### DATA ###
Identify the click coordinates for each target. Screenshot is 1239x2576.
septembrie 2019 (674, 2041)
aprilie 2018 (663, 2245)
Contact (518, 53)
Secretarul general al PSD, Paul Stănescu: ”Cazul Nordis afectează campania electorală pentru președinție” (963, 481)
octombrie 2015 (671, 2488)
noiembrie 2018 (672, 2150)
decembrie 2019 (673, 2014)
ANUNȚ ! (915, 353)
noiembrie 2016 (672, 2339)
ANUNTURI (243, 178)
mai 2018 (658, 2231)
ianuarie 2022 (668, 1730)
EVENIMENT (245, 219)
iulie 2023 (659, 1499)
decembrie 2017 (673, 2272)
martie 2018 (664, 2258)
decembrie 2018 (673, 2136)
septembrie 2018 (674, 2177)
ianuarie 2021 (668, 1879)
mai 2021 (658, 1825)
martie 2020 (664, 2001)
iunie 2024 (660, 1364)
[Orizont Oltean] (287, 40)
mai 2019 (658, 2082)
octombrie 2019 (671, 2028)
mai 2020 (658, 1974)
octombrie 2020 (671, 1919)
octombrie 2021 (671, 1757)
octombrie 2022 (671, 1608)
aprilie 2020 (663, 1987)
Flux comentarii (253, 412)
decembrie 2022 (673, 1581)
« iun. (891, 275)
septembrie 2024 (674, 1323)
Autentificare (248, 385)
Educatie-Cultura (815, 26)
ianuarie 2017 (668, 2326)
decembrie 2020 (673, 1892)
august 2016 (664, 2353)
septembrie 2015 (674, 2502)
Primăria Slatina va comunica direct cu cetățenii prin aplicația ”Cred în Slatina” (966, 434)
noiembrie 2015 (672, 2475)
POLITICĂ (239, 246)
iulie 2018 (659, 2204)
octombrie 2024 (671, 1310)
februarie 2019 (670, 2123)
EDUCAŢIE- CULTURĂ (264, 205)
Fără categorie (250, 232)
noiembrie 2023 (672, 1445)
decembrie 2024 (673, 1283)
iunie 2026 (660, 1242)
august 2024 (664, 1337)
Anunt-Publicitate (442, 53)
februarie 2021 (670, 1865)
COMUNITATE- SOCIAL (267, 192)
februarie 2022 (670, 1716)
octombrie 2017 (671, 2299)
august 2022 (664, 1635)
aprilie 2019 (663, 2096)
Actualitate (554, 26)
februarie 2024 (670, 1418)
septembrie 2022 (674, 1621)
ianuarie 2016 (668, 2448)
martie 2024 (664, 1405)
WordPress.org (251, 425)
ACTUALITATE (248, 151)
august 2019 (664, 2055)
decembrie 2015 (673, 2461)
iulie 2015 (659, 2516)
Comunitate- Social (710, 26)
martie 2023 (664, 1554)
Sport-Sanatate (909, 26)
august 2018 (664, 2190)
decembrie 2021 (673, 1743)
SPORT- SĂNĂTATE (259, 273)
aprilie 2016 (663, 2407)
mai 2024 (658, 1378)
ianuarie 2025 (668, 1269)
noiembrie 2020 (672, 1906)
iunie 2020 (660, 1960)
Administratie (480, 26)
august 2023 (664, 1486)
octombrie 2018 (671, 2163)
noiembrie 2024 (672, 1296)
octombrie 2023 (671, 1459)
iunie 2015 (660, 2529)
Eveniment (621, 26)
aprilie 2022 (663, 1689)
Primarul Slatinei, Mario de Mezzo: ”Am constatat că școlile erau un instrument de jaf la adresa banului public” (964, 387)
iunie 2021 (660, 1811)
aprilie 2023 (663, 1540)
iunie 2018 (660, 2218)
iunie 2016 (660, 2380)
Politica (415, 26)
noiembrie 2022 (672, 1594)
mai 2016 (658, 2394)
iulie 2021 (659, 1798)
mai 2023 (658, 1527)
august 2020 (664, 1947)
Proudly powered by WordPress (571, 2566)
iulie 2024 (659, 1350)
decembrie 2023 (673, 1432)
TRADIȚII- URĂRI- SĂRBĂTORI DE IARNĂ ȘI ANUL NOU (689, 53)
###
Exactly and only the lines from the line containing "mai 2023 (658, 1527)" through the last line of the entries should be copied, both ends included.

REPLY TO THE TASK:
mai 2023 (658, 1527)
august 2020 (664, 1947)
Proudly powered by WordPress (571, 2566)
iulie 2024 (659, 1350)
decembrie 2023 (673, 1432)
TRADIȚII- URĂRI- SĂRBĂTORI DE IARNĂ ȘI ANUL NOU (689, 53)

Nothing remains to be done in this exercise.